Is there a GPU version of the app in the works?

Winterknight
Winterknight
Joined: 4 Jun 05
Posts: 1252
Credit: 322858992
RAC: 375068

RE: Even given these

Message 87140 in response to message 87138

Quote:

Even given these figures (4 fold performance, for an additional 200 W), the work done per Watt*h ration would be better with than w/o GPU, right?

CU
Bikeman


The graphics card can be over 250 watts, that's 200W from connectors and up to 75 watts from mobo. I usually use my computer when BOINC is running but people have said they get BSOD if they do CUDA plus other graphics tasks, like watching DVD, and it must be stopped for gaming.

@Klimax,
A cpu is needed to feed data for the task running on the gpu. If you also tey to run task on that cpu the gpu task does not have enough priority to interupt the cpu task. Times reported for gpu task have gone from 20 mins (wall clock) without cpu task to over two hours for gpu task when cpu is also doing BOINC task.

Also at the moment you can only use one application/project so if you use the gpu app then the cpu's must use a different application, that usually means different project.

ulenz
ulenz
Joined: 22 Jan 05
Posts: 27
Credit: 17897764
RAC: 0

My testing hardware included

My testing hardware included an AMD X64-dual core cpu (about 2100 Mhz) and an ATI Radeon HD 3850 graphics card. Folding home itsself needed one complete core (about 50 % of cpu-power) additionaly to the gpu. Of course it will depend on the application itsself how much cpu-power is needed additionaly. But indeed the gpu itsself is not enough to get the job done.
Moreover, I spend 20-25 Euros monthly for the electricity bill running distributed computing projects (einstein@home + seti@home). And I don't want to pay much more except for my annual donations to seti@home and the Southern Seti project.

Intel Q9300 Quadcore, 2500 Mhz, 4096 MB RAM, GeForce 9800 GT, Vista Ultimate 64-bit, Ubuntu 10.10 64 bit

Gerry Rough
Gerry Rough
Joined: 1 Mar 05
Posts: 102
Credit: 1847066
RAC: 0

I think there are about to be

I think there are about to be a lot of changes to BOINC in the next year. The dev's are no doubt going to be up late trying to perfect BOINC for GPU efficiency. And many of the projects are going to want to get in on the act, and soon too. I know Lattice is working on a GPU app as well, and that's just for starters: I suspect that most other projects will either have GPU apps ready by years end, or at least have them in the works. With a limited BOINC universe vying for increases in flops, this could get interesting to say the least.

All of these issues will get worked out, especially since we already know that Linux can run 4+1 apps (4 cores + 1 on the GPU) on its boxes.

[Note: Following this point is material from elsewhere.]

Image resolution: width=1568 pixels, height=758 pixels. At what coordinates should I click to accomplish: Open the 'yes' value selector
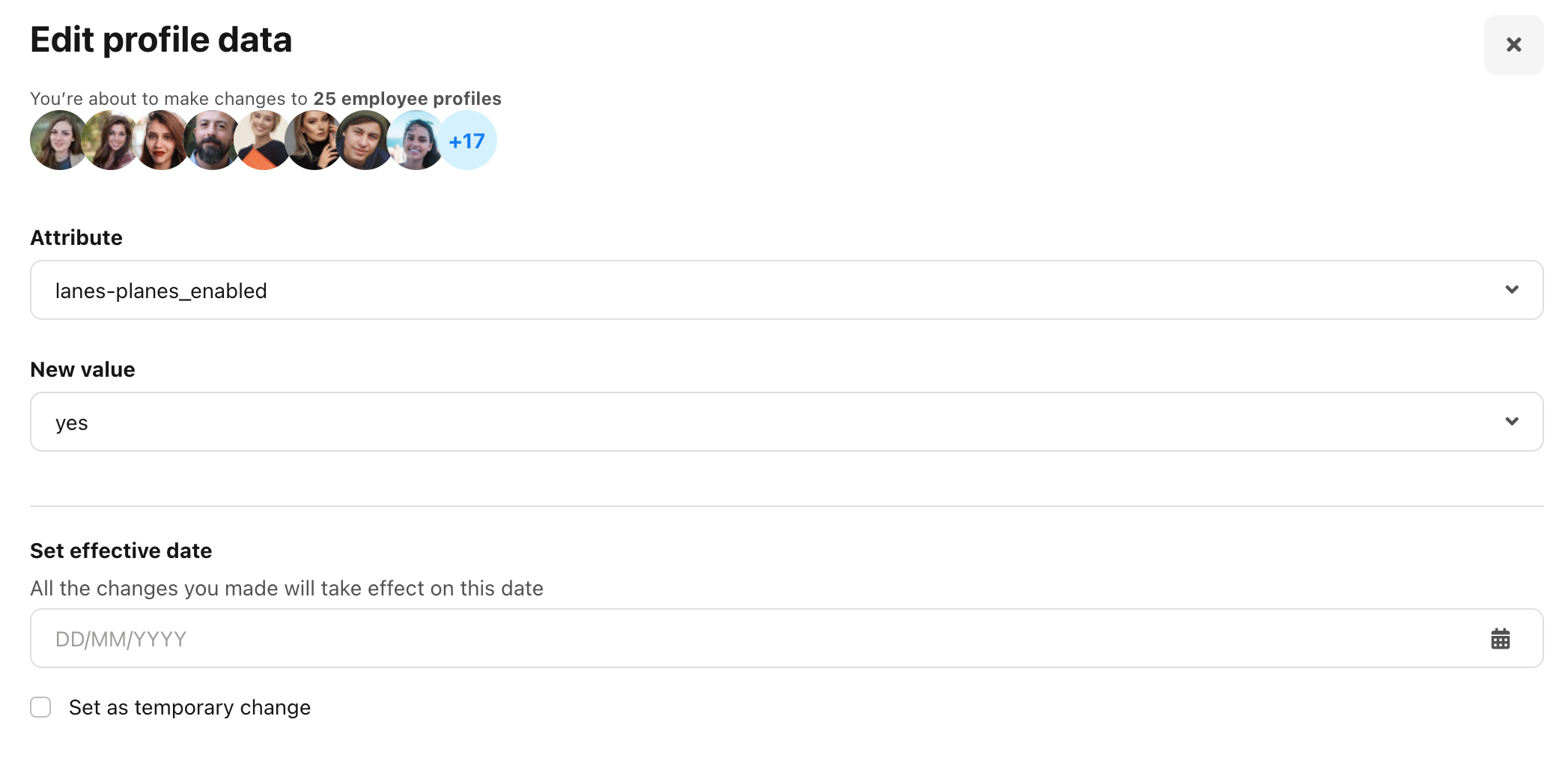point(786,422)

No doubt someone at BOINC HQ will put the pieces of the puzzle together for Windows boxes too. Ulenz and others are probably going to want some throttling options, and I would think that perhaps options on when the GPU can run will be one of those. After all, GPUs will likely have to throttle back or stop the app outright when things needs to be more, well, peaceful or indeed wintry inside.

By this time next year, I expect many who have posted to this thread will be singing Kumbaya. :-)

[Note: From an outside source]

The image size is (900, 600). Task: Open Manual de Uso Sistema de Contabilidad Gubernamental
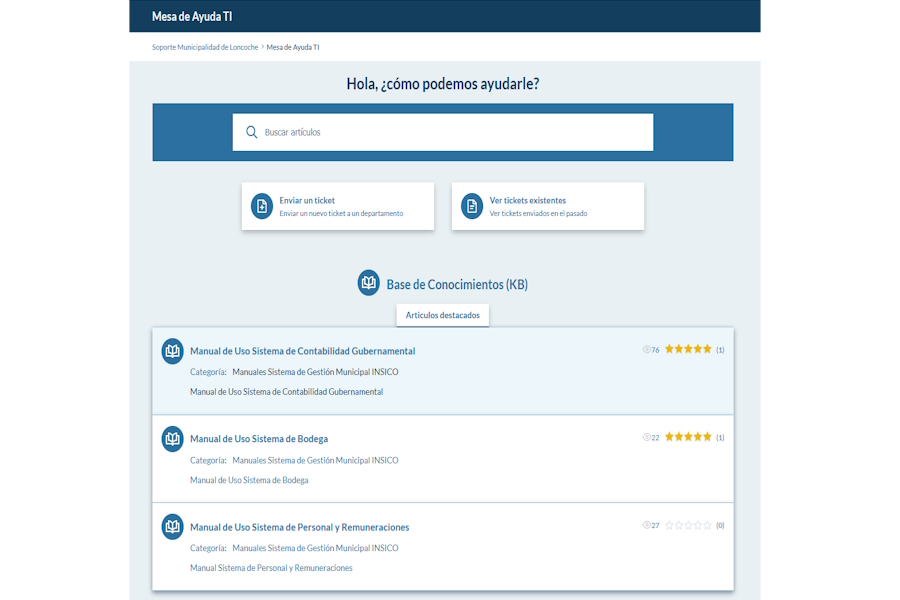coord(302,351)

(Click for detailed stats)

alpina
alpina
Joined: 27 Aug 05
Posts: 2
Credit: 150754
RAC: 0

CUDA definitely has a lot of

CUDA definitely has a lot of potential. My 8800GTS is at least 6 times faster doing a Workunit as my Q6700 clocked @ 3ghz. The CPU needs to assist the GPU, so you loose some CPU cycles, but that really is minimal: about 2 to 3% of the CPU power of one core.

There are still some problems though and I don't know what the guys at Seti@home wore thinking but the CUDA application should never have left beta in the state it is today:
1./ the application itself crashes from time to time, thereby crashing the display driver as well.
2./ BOINC does not use all of the CPU cores and GPU cores concurrently(alltough this can be fixed(also on Windows, I have had 4+1 tasks running concurrently without any problem), it should be a standard feature of BOINC)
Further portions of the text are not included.